This refers to a new ruling that was scheduled to be enacted between April 10th, 2017 and January 1, 2018 but was delayed until June 9th, 2017. The law was supposed to have been put in place by the Obama Administration but today, the Trump Administration is attempting to stop its enactment.
As an expansion of the Employee Retirement Income Security Act of 1974, it states that all financial advisors should work in the best interest of the client. The law is supposed to expand the investment advice fiduciary which is under ERISA which means if it’s not stopped, all financial professionals will be elevated to the status of a fiduciary. Whether they are working with retirement plans or they provide retirement planning advice, they will be bound legally and ethically to the standards of the law.
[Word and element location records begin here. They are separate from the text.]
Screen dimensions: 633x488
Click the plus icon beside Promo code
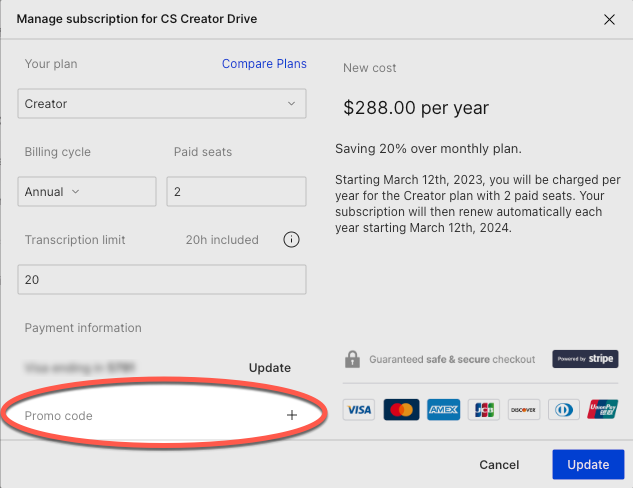pyautogui.click(x=292, y=415)
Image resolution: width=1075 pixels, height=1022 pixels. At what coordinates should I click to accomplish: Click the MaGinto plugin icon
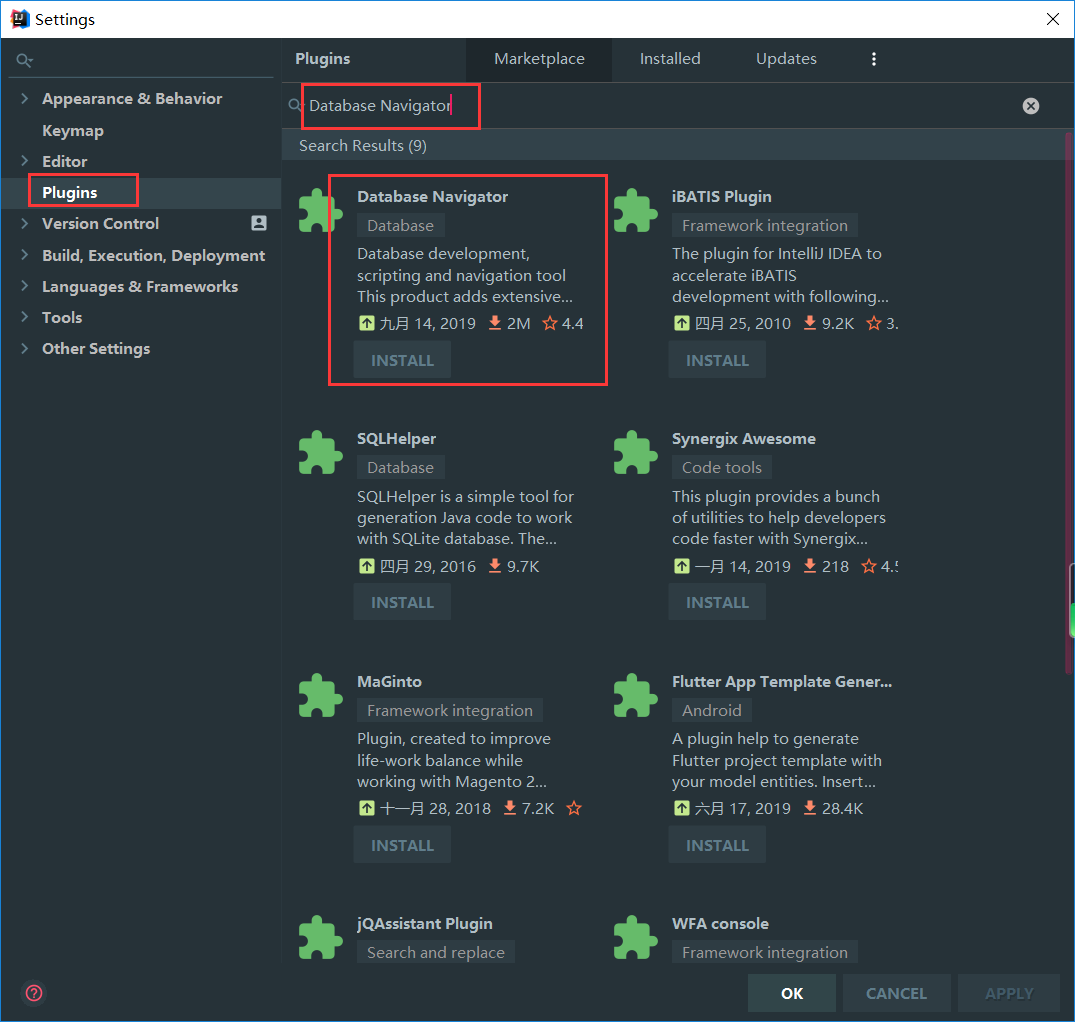(x=320, y=695)
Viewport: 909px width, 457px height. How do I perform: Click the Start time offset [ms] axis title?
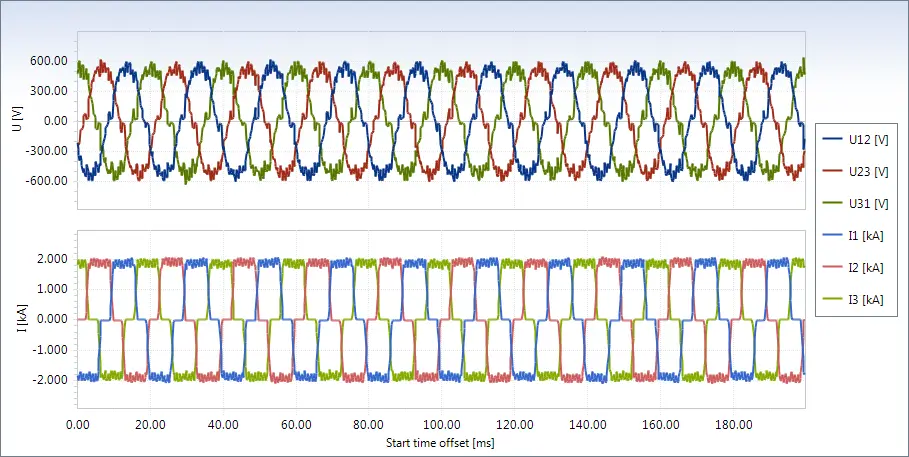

As said earlier, the law was created during Obama’s Administration specifically in February 2017 but President Trump issued a memorandum that delays the enactment of the law by 180 days. You can learn more about the directive here. The memorandum instructs the Department of Labor to take time and carry out an economic and legal analysis in order to determine the impact of the law.
Understanding the Fiduciary Law
To understand the law better, imagine a financial professional who helps clients to invest their money. A client approaches the financial professional looking for a new stock to invest in. The financial professional ends up finding two different stocks within the same industry.
One is cheaper and the other is expensive. Let’s assume both stocks generate the same return. If the financial professional is bound by the Fiduciary Rule, he or she is supposed to select a stock that is in the client’s best interest. In this case, the cheaper option.
Thanks to this rule, the financial professional is supposed to reveal everything to avoid conflict of interest. This is entails fees and costs the client is paying. Without this law, financial professionals will not act in your best interest. They will not disclose any potential conflict of interest or the fees you are paying.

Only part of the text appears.